Scoliosis bracing is becoming more effective

For some time now, scoliosis clinicians have broadly accepted the view that scoliosis bracing is an effective way to halt the progression of scoliosis, and (with the use of the correct brace) is also an effective way to reduce the curve.

The outlook for bracing was not always a positive as it is today – historically, studies suggested that bracing was only as effective as observation. Over time however, research has tended to show bracing to be more effective than was once thought, so that today the rates of success with bracing are very high.

In 2005, the Scoliosis Research Society (SRS) attempted to standardize the inclusion criteria and outcome measurements for bracing studies, to enable comparison among studies. In the guidelines, it was suggested that a curve progression of less than 5 degrees should be regarded as success. At the time, SRS did not even consider that bracing might actually serve to improve a curve – although it was quickly realised that this was possible. For this reason, the criteria for “improvement” (being a reduction of curve of at least 6 degrees) was established in 2009.

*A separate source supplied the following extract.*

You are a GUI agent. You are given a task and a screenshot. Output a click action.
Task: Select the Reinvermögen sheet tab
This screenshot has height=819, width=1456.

Despite some scepticism in the mid 2000’s however, some bracing studies today have demonstrated rates of surgery prevention as high as 100%[1][2] and the field is one of the major areas of study and advancement – so what caused such an improvement in the prognosis?

 

Braces are getting better

scoliosis braces

Scoliosis braces have come a long way!

One of the major reasons for the improvement in bracing effectiveness has been the improvement in braces themselves.  A recent review study conducted in 2016, attempted to explore this issue by examining 53 studies published between 1990 and 2016[3]. It showed that when comparing the percentage of patients eventually requiring surgery and the improvement rate in the past 26 years, we find that there is a trend towards reduction in surgical rate and an increase in improvement rate. Yet, close inspection showed that the change is strongly related to the type of brace used.

Key factors in bracing outcome are the amount of in-brace correction and comfort for the wearer. In the study, it was shown that large in-brace correction in excess of 50% would be accompanied by improvement at skeletal maturity[4][5] and hours of brace wear are positively associated with the rate of treatment success[6]. Simply put, an active correction brace which is also comfortable to wear is a key factor in significantly reducing surgical requirement[7]. This is why so much effort has been expended in ensuring that our ScoliBrace is the most comfortable brace available!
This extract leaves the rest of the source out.